===== Material provided

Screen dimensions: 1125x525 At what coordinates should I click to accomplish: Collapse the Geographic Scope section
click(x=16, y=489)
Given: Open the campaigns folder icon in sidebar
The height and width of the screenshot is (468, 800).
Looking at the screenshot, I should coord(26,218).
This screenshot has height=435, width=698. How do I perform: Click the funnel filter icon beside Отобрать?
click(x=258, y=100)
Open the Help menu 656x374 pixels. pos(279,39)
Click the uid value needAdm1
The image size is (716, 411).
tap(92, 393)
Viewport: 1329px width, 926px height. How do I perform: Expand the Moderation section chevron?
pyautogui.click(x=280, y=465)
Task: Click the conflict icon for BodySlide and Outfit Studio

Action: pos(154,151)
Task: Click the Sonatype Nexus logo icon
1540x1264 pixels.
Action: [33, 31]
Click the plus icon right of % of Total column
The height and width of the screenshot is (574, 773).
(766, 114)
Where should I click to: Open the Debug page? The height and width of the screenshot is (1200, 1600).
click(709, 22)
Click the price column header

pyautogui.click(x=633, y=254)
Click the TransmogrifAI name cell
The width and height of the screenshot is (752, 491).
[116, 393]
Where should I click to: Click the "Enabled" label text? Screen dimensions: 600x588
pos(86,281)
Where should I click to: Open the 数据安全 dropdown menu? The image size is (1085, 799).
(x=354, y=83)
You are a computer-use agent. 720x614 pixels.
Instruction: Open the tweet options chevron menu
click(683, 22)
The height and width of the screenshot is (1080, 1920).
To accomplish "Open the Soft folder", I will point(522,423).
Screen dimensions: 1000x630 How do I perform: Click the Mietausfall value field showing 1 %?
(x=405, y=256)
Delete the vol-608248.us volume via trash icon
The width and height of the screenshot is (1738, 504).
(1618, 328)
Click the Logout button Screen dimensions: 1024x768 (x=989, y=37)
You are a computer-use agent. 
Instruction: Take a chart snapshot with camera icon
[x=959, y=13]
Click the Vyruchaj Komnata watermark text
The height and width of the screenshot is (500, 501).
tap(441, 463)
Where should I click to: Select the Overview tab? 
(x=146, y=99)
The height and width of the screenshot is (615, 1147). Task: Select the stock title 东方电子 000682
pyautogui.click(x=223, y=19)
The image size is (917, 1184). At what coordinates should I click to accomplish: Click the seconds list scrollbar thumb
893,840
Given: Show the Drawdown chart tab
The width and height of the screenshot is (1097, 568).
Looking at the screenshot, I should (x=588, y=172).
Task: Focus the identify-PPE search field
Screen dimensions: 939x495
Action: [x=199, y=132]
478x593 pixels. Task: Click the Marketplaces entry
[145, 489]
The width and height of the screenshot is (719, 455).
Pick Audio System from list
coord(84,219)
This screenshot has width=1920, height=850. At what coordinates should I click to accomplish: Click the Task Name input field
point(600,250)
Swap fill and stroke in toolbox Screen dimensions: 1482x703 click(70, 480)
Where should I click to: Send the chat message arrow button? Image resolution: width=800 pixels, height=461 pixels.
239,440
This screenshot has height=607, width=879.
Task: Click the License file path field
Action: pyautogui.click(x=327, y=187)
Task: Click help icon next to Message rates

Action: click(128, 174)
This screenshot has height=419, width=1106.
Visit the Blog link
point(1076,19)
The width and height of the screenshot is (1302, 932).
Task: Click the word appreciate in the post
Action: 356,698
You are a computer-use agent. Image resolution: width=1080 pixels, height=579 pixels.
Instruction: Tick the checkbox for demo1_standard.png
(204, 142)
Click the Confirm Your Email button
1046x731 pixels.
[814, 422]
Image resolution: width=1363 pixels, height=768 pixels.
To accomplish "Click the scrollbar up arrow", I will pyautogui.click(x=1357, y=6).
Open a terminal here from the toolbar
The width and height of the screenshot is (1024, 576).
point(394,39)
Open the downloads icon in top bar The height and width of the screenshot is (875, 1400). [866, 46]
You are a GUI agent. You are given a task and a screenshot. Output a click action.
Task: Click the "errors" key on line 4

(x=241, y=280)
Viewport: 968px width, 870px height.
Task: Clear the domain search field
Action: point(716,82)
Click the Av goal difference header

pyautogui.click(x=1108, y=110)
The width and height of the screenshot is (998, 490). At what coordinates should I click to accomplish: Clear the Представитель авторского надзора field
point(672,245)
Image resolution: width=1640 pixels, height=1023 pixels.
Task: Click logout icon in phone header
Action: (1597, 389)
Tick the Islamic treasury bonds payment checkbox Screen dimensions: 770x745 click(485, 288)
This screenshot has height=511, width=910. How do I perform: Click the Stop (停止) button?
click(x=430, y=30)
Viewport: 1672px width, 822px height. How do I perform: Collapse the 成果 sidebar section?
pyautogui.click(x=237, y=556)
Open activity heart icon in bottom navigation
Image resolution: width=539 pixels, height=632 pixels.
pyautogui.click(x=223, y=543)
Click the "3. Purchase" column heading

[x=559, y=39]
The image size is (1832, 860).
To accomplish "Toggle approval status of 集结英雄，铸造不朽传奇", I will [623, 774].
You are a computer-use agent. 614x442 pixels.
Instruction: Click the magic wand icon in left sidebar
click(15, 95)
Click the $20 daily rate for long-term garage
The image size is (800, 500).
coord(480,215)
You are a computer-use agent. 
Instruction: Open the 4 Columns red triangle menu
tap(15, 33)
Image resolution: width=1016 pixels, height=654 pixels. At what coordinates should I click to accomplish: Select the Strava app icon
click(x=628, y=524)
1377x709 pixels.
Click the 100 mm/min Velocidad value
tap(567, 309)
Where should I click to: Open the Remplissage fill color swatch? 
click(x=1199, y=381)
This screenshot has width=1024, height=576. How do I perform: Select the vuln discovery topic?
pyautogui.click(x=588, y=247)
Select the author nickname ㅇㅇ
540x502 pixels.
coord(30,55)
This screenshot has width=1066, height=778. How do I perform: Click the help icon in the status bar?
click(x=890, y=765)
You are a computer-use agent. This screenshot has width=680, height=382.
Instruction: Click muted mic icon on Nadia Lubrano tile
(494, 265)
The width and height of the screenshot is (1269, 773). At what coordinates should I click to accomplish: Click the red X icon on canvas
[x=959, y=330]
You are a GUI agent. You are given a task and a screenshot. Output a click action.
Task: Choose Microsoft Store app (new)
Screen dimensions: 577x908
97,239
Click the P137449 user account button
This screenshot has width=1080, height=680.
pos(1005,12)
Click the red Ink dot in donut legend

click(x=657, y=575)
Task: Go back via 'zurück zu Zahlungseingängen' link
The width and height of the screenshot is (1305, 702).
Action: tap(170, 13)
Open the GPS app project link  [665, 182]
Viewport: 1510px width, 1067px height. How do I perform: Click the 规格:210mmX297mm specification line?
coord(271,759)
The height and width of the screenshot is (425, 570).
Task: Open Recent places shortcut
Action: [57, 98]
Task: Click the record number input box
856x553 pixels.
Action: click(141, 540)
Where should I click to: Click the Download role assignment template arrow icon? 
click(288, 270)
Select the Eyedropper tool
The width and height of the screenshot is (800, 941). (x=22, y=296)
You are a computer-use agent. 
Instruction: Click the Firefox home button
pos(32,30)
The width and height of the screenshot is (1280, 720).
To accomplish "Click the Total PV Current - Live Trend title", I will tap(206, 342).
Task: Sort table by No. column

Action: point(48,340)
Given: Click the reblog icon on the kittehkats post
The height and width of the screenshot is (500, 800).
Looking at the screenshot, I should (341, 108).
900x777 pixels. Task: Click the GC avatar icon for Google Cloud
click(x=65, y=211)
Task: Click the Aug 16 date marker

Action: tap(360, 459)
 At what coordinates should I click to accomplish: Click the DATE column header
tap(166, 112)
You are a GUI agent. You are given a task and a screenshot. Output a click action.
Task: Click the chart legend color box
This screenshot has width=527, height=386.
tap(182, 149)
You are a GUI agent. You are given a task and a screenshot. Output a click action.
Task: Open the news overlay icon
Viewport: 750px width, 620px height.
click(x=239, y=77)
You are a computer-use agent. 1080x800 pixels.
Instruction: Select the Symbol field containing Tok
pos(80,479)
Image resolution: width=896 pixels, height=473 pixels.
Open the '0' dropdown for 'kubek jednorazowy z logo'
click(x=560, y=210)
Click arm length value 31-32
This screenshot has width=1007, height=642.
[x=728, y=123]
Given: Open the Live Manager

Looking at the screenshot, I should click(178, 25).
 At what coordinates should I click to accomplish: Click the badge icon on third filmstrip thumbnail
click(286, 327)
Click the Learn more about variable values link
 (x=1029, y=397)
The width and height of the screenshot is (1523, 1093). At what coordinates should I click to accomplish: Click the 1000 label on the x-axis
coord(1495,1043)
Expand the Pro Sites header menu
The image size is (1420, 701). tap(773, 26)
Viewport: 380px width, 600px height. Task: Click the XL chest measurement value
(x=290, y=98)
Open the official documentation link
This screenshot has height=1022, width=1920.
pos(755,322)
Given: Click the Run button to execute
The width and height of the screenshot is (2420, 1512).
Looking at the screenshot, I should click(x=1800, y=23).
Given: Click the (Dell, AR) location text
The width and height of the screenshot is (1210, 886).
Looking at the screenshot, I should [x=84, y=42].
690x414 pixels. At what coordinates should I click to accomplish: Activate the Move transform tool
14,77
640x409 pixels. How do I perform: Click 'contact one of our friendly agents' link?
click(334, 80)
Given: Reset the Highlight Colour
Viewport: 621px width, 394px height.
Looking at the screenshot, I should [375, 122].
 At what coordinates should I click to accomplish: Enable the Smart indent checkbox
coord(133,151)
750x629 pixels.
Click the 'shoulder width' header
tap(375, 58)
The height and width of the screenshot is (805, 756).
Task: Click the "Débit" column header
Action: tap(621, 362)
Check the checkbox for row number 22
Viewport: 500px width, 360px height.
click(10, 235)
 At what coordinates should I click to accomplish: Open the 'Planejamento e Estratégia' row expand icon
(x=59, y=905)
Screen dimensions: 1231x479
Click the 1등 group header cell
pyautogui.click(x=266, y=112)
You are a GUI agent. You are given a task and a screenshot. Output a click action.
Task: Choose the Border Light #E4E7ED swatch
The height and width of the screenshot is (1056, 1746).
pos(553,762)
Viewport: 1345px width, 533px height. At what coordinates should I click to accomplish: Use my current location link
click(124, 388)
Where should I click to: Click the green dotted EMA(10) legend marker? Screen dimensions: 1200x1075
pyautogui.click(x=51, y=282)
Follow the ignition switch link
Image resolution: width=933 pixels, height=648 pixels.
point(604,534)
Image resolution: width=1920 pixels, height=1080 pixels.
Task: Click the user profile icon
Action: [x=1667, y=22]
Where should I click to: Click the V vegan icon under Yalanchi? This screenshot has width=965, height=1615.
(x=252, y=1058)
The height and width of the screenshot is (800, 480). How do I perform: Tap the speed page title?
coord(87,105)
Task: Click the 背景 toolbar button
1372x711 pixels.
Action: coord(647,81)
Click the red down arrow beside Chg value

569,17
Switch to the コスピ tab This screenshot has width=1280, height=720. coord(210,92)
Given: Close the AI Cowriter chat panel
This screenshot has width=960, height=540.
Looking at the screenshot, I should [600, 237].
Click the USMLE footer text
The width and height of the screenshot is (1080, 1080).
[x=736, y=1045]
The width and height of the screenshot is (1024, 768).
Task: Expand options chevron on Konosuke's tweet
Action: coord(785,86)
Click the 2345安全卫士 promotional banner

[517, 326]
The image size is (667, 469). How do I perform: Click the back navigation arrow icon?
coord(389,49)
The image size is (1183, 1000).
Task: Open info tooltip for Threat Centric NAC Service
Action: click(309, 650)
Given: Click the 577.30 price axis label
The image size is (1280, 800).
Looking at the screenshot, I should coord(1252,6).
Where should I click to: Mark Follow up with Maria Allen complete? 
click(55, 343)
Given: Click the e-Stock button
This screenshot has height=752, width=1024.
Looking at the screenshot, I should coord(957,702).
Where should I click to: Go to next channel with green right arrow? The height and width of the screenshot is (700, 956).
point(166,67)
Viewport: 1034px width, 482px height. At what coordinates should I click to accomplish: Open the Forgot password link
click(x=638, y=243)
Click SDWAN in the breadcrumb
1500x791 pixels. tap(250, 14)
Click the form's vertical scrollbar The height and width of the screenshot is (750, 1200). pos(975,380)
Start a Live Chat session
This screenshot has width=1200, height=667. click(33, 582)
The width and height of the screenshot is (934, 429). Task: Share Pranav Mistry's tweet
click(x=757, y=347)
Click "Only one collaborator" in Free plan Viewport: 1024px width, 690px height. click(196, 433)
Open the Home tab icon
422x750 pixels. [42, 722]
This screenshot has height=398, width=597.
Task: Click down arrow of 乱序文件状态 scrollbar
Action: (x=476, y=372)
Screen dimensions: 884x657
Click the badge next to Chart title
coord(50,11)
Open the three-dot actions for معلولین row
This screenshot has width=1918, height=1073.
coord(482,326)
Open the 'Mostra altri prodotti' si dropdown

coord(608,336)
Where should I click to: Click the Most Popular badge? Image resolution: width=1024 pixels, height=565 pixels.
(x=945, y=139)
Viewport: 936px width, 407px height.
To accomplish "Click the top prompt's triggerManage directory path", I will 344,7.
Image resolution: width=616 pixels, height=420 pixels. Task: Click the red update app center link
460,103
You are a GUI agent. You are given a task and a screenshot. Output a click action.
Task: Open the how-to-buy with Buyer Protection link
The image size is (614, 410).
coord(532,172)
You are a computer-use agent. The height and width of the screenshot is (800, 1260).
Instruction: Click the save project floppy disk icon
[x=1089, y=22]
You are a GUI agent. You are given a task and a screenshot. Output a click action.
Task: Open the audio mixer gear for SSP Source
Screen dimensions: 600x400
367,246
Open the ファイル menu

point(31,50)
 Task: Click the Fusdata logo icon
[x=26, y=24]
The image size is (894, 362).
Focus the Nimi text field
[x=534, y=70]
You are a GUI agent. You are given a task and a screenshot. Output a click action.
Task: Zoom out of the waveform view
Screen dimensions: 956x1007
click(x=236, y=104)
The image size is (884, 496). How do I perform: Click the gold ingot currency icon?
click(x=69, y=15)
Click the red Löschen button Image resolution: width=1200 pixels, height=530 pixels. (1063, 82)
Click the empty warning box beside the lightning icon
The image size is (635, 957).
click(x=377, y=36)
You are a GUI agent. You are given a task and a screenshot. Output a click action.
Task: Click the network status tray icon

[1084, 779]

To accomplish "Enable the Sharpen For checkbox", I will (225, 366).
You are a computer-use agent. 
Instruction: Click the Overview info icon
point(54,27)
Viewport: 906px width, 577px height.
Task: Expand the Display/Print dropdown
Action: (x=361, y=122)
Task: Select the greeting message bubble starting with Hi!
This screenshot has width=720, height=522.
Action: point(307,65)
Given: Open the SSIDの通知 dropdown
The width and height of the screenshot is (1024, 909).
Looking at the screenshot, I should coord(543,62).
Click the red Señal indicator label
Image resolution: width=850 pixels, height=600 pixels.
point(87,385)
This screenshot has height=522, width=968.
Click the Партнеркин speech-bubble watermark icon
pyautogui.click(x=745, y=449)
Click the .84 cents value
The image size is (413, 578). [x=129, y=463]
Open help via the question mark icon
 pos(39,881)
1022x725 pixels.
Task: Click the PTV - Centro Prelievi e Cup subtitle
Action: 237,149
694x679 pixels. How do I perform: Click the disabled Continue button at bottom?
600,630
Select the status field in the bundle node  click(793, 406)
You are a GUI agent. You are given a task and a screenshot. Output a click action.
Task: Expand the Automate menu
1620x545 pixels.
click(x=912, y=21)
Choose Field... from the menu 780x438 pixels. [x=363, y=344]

==========

■ **What the task asks**
Which lines in the records above hold the string "Choose"? Copy each of them.

■ **Final answer**
Task: Choose Microsoft Store app (new)
Task: Choose the Border Light #E4E7ED swatch
Choose Field... from the menu 780x438 pixels. [x=363, y=344]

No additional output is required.